Existing models for recognizing human–object interaction (HOI) in videos mainly rely on visual information for reasoning and generally treat recognition tasks as traditional multi-classification problems, where labels are represented by numbers. This supervised learning method discards semantic information in the labels and ignores advanced semantic relationships between actual categories. In fact, natural language contains a wealth of linguistic knowledge that humans have distilled about human–object interaction, and the category text contains a large amount of semantic relationships between texts. Therefore, this paper introduces human–object interaction category text features as labels and proposes a natural language supervised learning model for human–object interaction by using natural language to supervise visual feature learning to enhance visual feature expression capability.
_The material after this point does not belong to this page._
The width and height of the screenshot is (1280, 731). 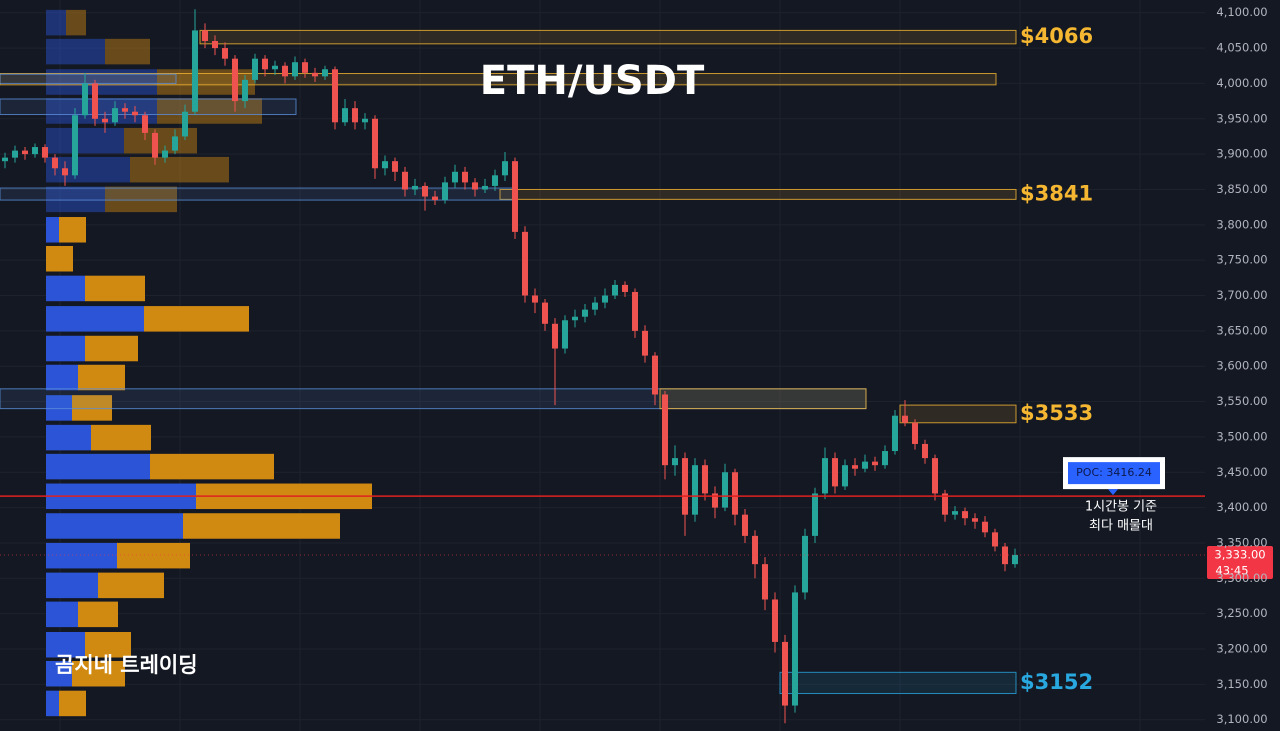 I want to click on y-tick-label: 3,900.00, so click(x=1242, y=154).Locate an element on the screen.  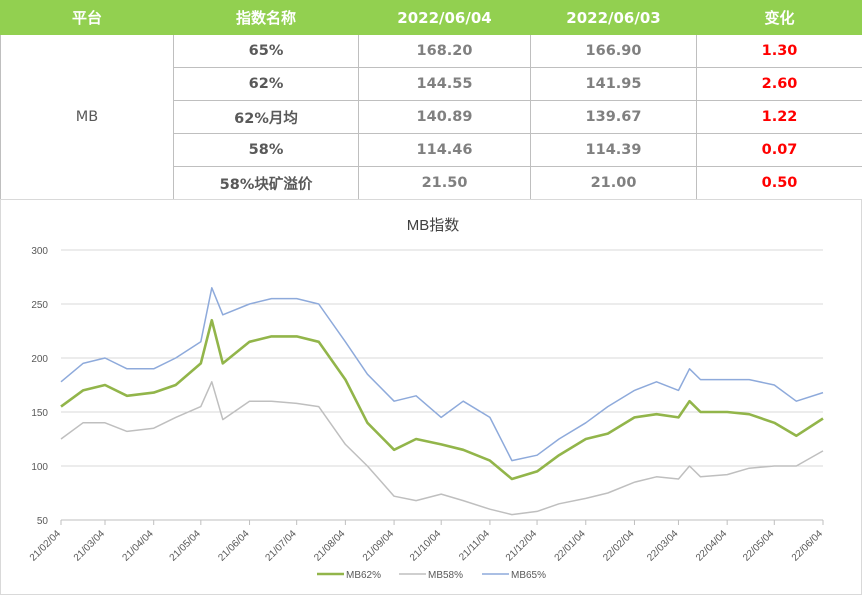
change-cell: 1.30 is located at coordinates (779, 51).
The model applies contrastive learning paradigm to human–object interaction recognition, using an image–text paired pre-training model to obtain individual image features and interaction category text features, and then using a spatial–temporal mixed module to obtain high semantic combination-based human–object interaction spatial–temporal features. Finally, the obtained visual interaction features and category text features are compared for similarity to infer the correct video human–object interaction category. The model aims to explore the semantic information in human–object interaction category label text and use a large number of image–text paired samples trained by a multi-modal pre-training model to obtain visual and textual correspondence to enhance the ability of video human–object interaction recognition. Experimental results on two human–object interaction datasets demonstrate that our method achieves the state-of-the-art performance, e.g., 93.6% and 93.1% F1 Score for Sub-activity and Affordance on CAD-120 dataset.

查看原文本刊更多论文

在自然语言的监督下识别视频中的人-物交互

现有的视频人机交互（HOI）识别模型主要依靠视觉信息进行推理，通常将识别任务视为传统的多分类问题，其中标签用数字表示。这种监督学习方法丢弃了标签中的语义信息，忽略了实际类别之间的高级语义关系。事实上，自然语言包含了人类提炼出来的丰富的关于人与物交互的语言知识，范畴文本包含了文本之间大量的语义关系。因此，本文引入人-物交互范畴文本特征作为标签，提出了一种人-物交互的自然语言监督学习模型，利用自然语言监督视觉特征学习，增强视觉特征表达能力。该模型将对比学习范式应用于人-物交互识别，利用图像-文本配对预训练模型获取个体图像特征和交互类别文本特征，然后利用时空混合模块获取基于高语义组合的人-物交互时空特征。最后，将得到的视觉交互特征与类别文本特征进行相似性比较，推断出正确的视频人机交互类别。该模型旨在挖掘人-物交互类别标签文本中的语义信息，利用多模态预训练模型训练的大量图像-文本配对样本，获得视觉和文本对应关系，增强视频人-物交互识别能力。在两个人机交互数据集上的实验结果表明，我们的方法达到了最先进的性能，例如，在CAD-120数据集上，子活动和功能的F1得分分别为93.6%和93.1%。

本文章由计算机程序翻译，如有差异，请以英文原文为准。

求助全文

约1分钟内获得全文求助全文

来源期刊

Neural Networks 工程技术-计算机：人工智能

CiteScore

13.90

自引率

7.70%

发文量

425

审稿时长

67 days

期刊介绍： Neural Networks is a platform that aims to foster an international community of scholars and practitioners interested in neural networks, deep learning, and other approaches to artificial intelligence and machine learning. Our journal invites submissions covering various aspects of neural networks research, from computational neuroscience and cognitive modeling to mathematical analyses and engineering applications. By providing a forum for interdisciplinary discussions between biology and technology, we aim to encourage the development of biologically-inspired artificial intelligence.